38. In accordance with article 205 of the Code of Criminal Procedure, the judge may order the detainee to be held incommunicado for a period of not more than 48 hours, which may be extended for a further 24 hours by a substantiated order when there is reason to fear that the detainee may plot with third parties or impede the investigation in some other way. When the police have exercised the power to apprehend an alleged perpetrator and have ordered him to be held incommunicado for a maximum period of six hours, subject to a physical and psychological examination, the period of incommunicado detention may only be extended on the order of the judge to a maximum of 72 hours.

39. In no circumstances shall the fact that the detainee is being held incommunicado prevent him from communicating with his defence counsel immediately before making his statement or before any proceeding requiring his personal participation.

40. A person held incommunicado shall be permitted the use of books or any other objects he may request, provided that such objects cannot be used to evade incommunicado detention or endanger his own life or that of another person.
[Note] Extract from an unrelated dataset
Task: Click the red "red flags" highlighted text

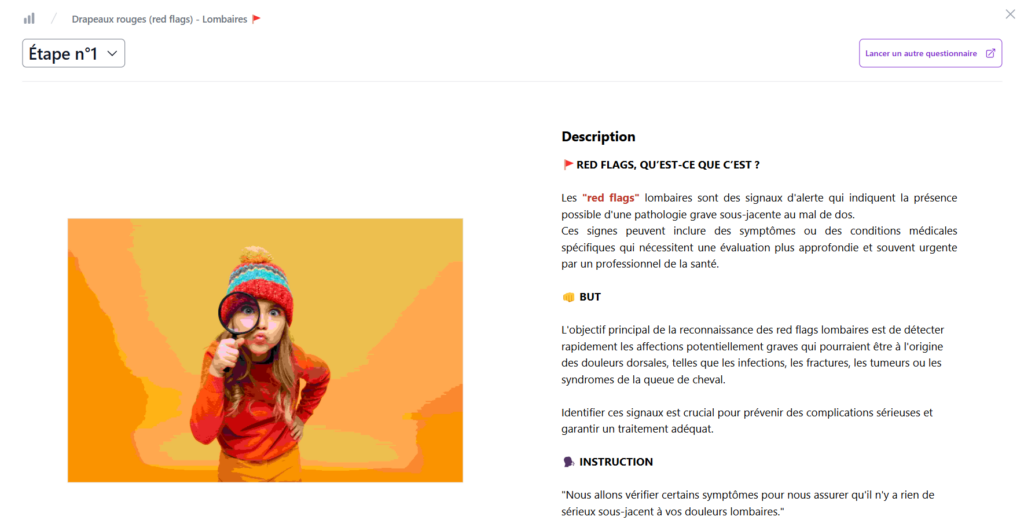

He shall also be authorized to conclude civil acts which cannot be postponed, provided that such acts do not diminish his solvency or jeopardize the purposes of the investigation.

41. As regard the right of detainee or his counsel to institute proceedings, at any time, before a judicial or other authority in order to challenge the legality of his detention, article 43 of the Constitution in force since 24 August 1994 stipulates that "When the right which has been infringed, restricted, jeopardized or threatened concerns physical liberty, in the event of the illegal worsening of the form or conditions of detention or the enforced disappearance of persons, an application for habeas corpus may be filed by the affected party or any person acting on his behalf and the judge shall hand down a decision immediately, even if a state of siege is in force".

42. This provision, which introduces enforced disappearance of persons into the Constitution, gives constitutional status to the habeas corpus procedure already in force in Argentina and regulated by Act No. 23,098, whose text is to be brought into line with the new concept introduced.

43. At any stage of the proceedings and until such time as pre-trial detention is ordered by a competent judicial authority, an individual accused of committing an offence may, either personally or through a third party, apply for an exemption from detention. In accordance with the provisions of article 316 of the Code of Criminal Procedure, the judge shall determine the act or acts involved, and if the accused is liable to not more than eight years of imprisonment, the judge may exempt him from detention. The judge may also do so if he believes prima facie that there are grounds for a suspended sentence.

44. The order granting or refusing such exemption or release from custody is subject to appeal by the Public Prosecutor's Office, the defence counsel or the accused himself, without suspensive effect, within a period of 24 hours.

45. An appeal against the decision to order pre-trial detention may be lodged with the court that issued the order which must take appropriate action. If the remedy is granted, the decision shall be taken by the appellate court. If it is rejected by the court responsible for hearing it, the appellant may lodge a direct complaint for refusal of leave to appeal.

46. Article 280 of the Code of Criminal Procedure, relating to restrictions on liberty, lays down an obligation for the authorities to ensure that arrests and detentions take place with the least possible harm to the person and reputation of the individuals concerned, and with an order drawn up for them to sign, informing them of the reason for the procedure, the place to which they are to be taken and the judge who is to preside.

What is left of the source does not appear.